Monday, July 30, 2007

The Annotated Nexus - Pages 35, 36

35.0, 36.0 The end of the John Stymer anecdote that began on page 21. Stymer finishes with thoughts on Christ and the idea that criminality, sin, evil and death are all human inventions. His speech has prevented Miller from sleeping until dawn. These deep thoughts linger with Henry until a few months later, when he hears that Stymer has died.

35.1 The advent of Christ was of the greatest importance to Dostoevski.
The Dostoevski name-dropping ends with a reference, I think, to the many Christ-like figures that appear in D's work. See Prince Myshkin in The Idiot, and the Grand Inquisitor passage from The Brothers Karamazov. Stymer points out that Dostoevski was only able to conceive of god by giving him man-like qualities.

35.2 "He who is without sin, let him cast the first stone."
Stymer attributes this old chestnut to Christ, while elaborating that this doesn't mean all men are sinners, just that they are tainted with their own guilt over their self-created concept of sin. This quote actually appears to be incorrect. John 8:7 says "He who is without sin among you, let him be the first to throw a stone at her." I'm not exactly sure who they want to throw stones at, but the bible is on the internet, so you can look it up yourself.

Stymer essentially goes on to say that we must convert the world's sinful, criminal energy into a healty, positive lifeforce if we are to collectively overcome Death.

35.3 I'm ordering a new suit, just the same."
Henry is finally allowed to nod off around dawn. When he awakens, Stymer is gone but had just behind $5 and a note telling him to forget what he talked about the night before--it's not important. The money is to go to a suit promised in 22.4.

35.4 [The] mind as something apart.
Stymer's ideas stay with Henry for weeks. This was apparently the first time he'd conceived of the mind as something apart from the whole being or spirit.
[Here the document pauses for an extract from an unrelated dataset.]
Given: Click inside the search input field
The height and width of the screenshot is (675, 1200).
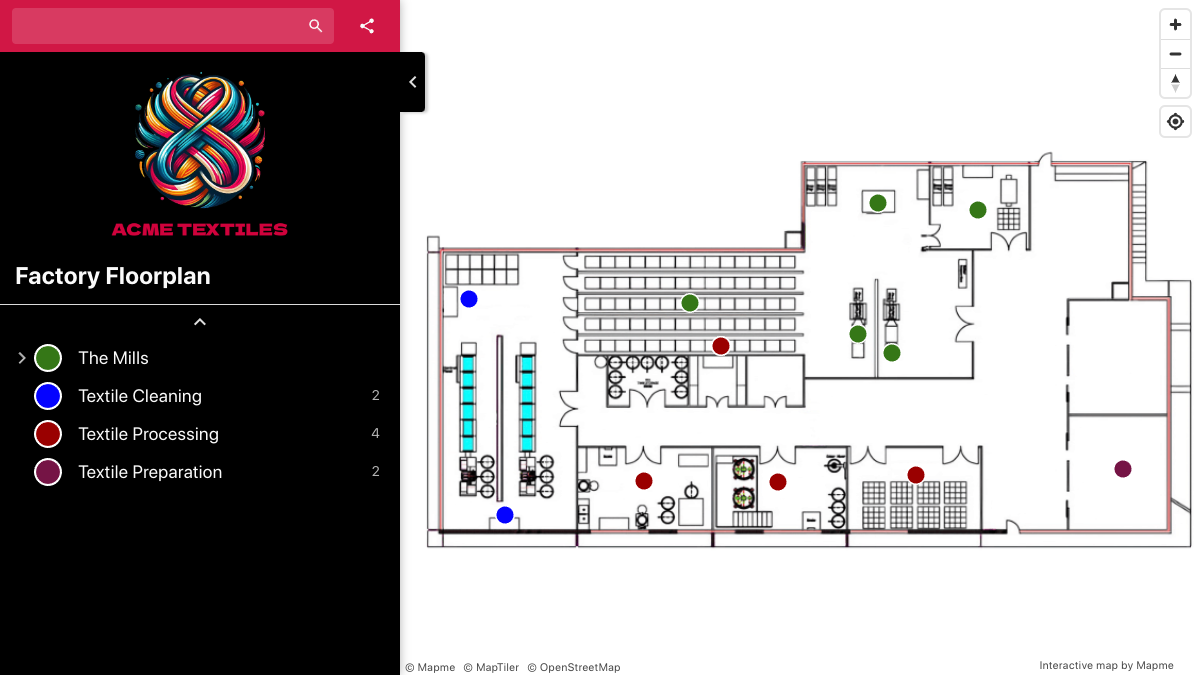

36.1 He had died of a hemmorage of the brain.
A few months later, while contating Stymer for a fitting for his new suit, Miller learns that he has died: "He had mentally masturbated himself to death." This conclusion seems almost too perfect; I wonder if this real person actually did die of a brain hemmorage. I just don't have the resources to search for 1918 New York death records for a man whose real name was probably not Stymer or could have been Dyker (see this previous note).

Chapter 2 ends mid-page, and Chapter 3 begins. I will pick up there next.